Sport

Una sconfitta che non deve preoccupare perché riflette, almeno si spera, il folle calcio estivo
2 minuti e 17 secondi di lettura

MOENA - Genoa ko col Venezia: 1-4 nel secondo test che chiude il ritiro di Moena.

Una sconfitta che non deve preoccupare perché riflettere, almeno si spera, il folle calcio estivo

Ma in attesa di Retegui ed altri rinforzi necessari, occorre fare delle scelte radicali. Gud e compagni hanno pasticciato un po’ ovunque e si è sentita la mancanza di Badelj in regia. Anche in retroguardia di fronte a un avversario ambizioso e che vuole tornare in A, si sono visti svarioni di troppo. Ma c’è tempo per lavorare e migliorare.

Il Grifone si schiera con Martinez tra i pali, Vogliacco, Dragusin e Biraschi in difesa, esterni sono Martin e Sabelli. In mediana Strootman con Frendrup e Jagiello. In avanti la coppia Gudmundsson-Puscas. Il Venezia di Vanoli con il bomber Pohjanpalo supportato da Pierini e Ellertson. Arbitra Aureliano.

Pronti via e Frendrup viene buttato giù in area e Aureliano indica il dischetto. Tira Gudmundsson e Joronen para. Il match è subito vibrante davanti a oltre 2000 spettatori di cui circa 200 veneziani.

Al 10’ arriva il fallo in area su Pojanpalo dopo uno svarione di Strootman che poi colpisce l’avversario. Rigore anche questo che lo stesso attaccante realizza. Venezia che passa in vantaggio. Il Genoa prova a reagire e Sabelli impegna Joronen.

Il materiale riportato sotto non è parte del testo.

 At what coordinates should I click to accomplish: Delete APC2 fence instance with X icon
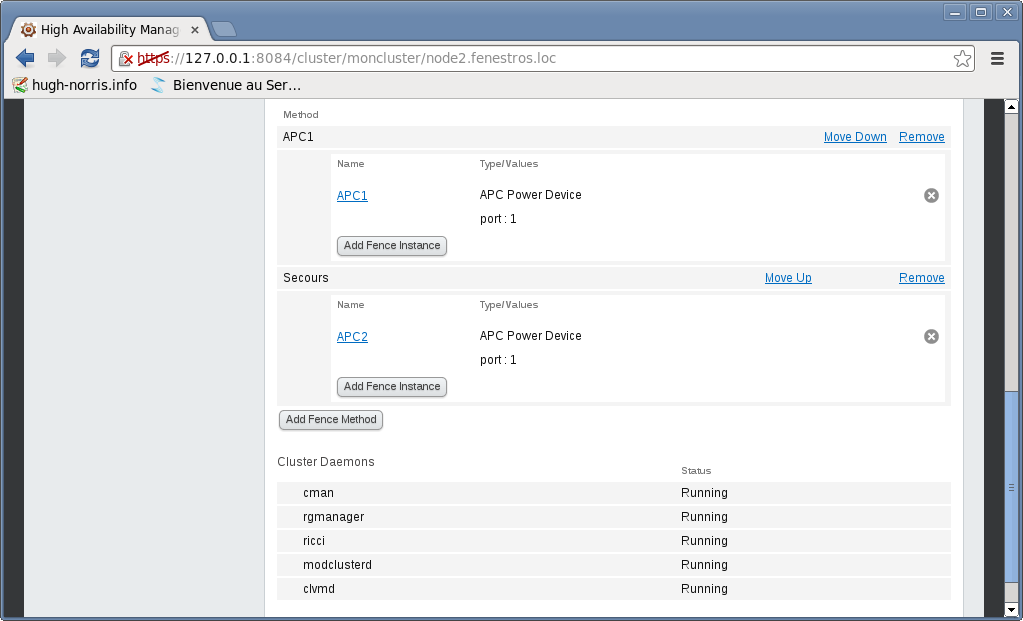pyautogui.click(x=931, y=337)
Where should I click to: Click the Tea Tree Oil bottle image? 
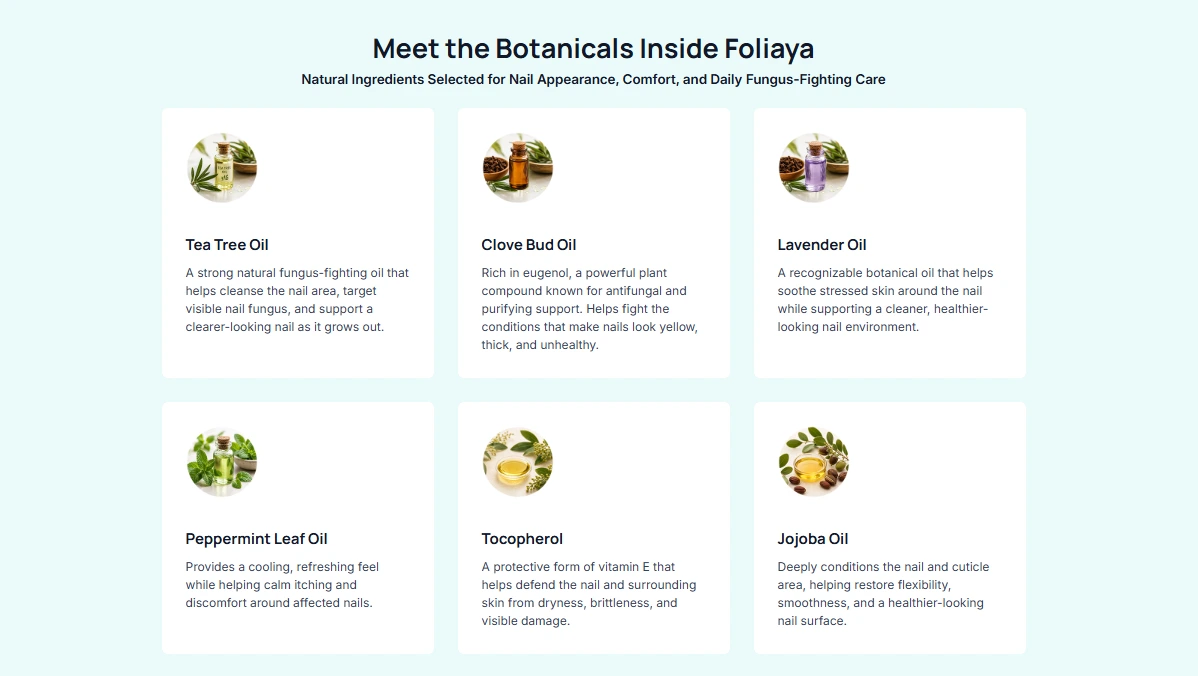(x=222, y=167)
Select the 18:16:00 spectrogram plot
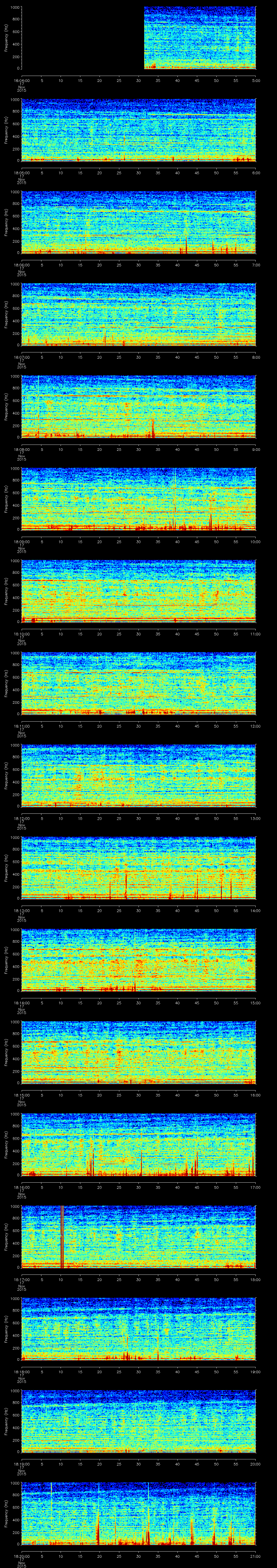This screenshot has height=1568, width=277. (x=138, y=1145)
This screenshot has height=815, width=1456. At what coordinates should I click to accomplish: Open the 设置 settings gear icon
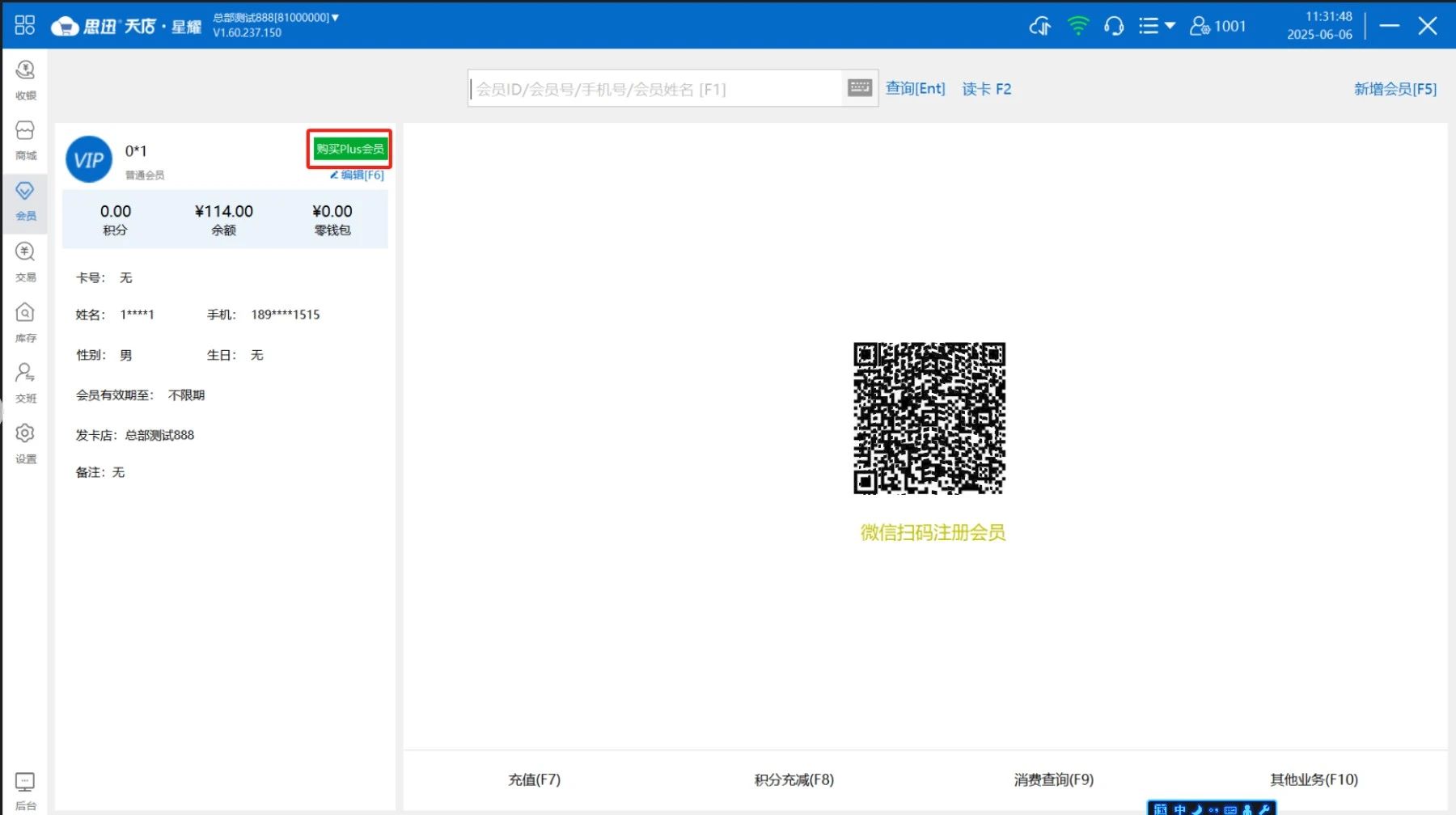pyautogui.click(x=25, y=442)
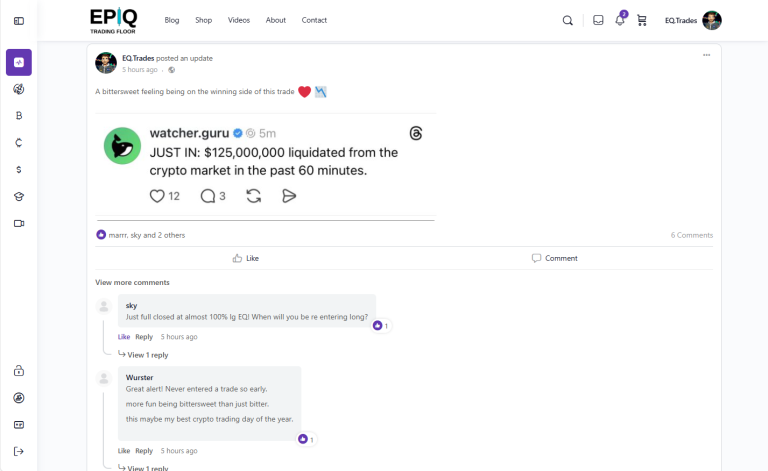Open the dollar sign sidebar section
The width and height of the screenshot is (768, 471).
click(19, 169)
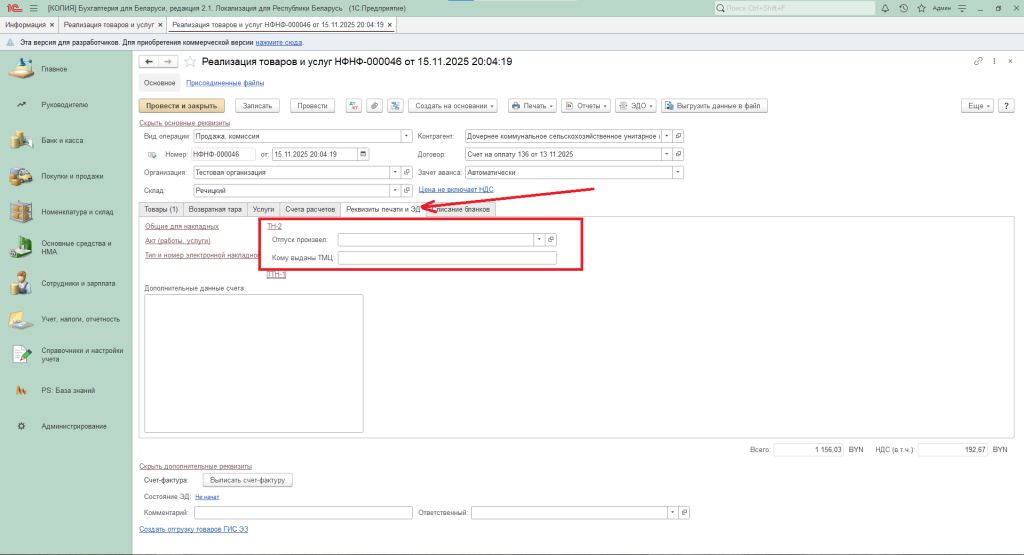Open the Печать dropdown menu
This screenshot has height=555, width=1024.
[x=531, y=105]
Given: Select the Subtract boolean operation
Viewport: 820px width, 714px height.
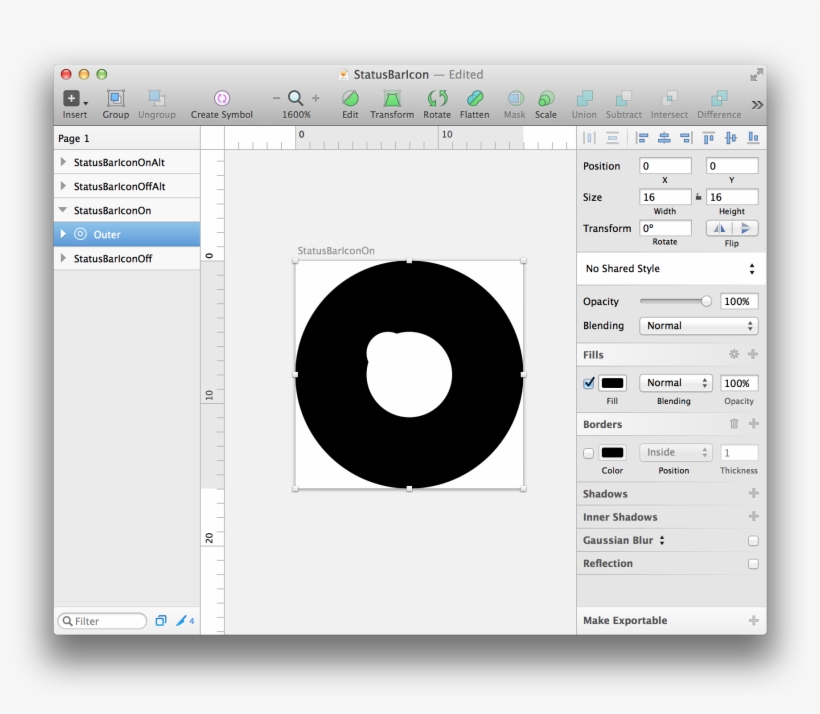Looking at the screenshot, I should pyautogui.click(x=623, y=100).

Poi poco dopo Frendrup sbaglia tirando alto a due metri dalla porta.

Partita aperta e a sua volta la squadra di Vanoli si conquista una punizione dal limite che va alta dopo deviazione. Venezia che insiste e su deviazione di Martinez Pojanpalo cade e tra le proteste Aureliano concede il rigore ai veneti. Pierini non sbaglia dal dischetto e fa 0-2. La squadra di Gilardino ha problemi in difesa e davanti spreca troppo come Puscas su assist di Gudmundsson. Venezia che continua a giocare bene in contropiede e Martinez esce a tempo evitando altri guai. Opportunità a seguire per i rosdoblu ma Pusca viene murato. Sul corner altro rigore per il Genoa per fallo su Biraschi. Gudmundsson dimezza dal dischetto. Sfida che non ha sosta ecBirsdchi viene ammonito per in fallo su Zampano. Finisce qui il primo tempo. Nella ripresa il Venezia cambia molti giocatori Gila manda in campo Leali in porta e Yeboah per Martin. Ma la ripresa parte male per i todoblu che incassano il 3-1 con un tiro di Busio. Il Genoa cambia ed entrano Coda, Melegoni, Matturro e Yalcin.

La reazione è tutta in un tiro di Yalcin parato. Il Venezia invece non sbaglia un colpo e cala il poker sempre con Busio lasciato libero di tirare dal limite. Coda e compagni corrono a vuoto e creano poco. Nel finale qualche tentativo fuori di poco, ma per ora è un Genoa imballato e in pratica nessuno è stato sufficiente indipendentemente dagli esperimenti che ha fatto Gilardino come schierare 4 attaccanti.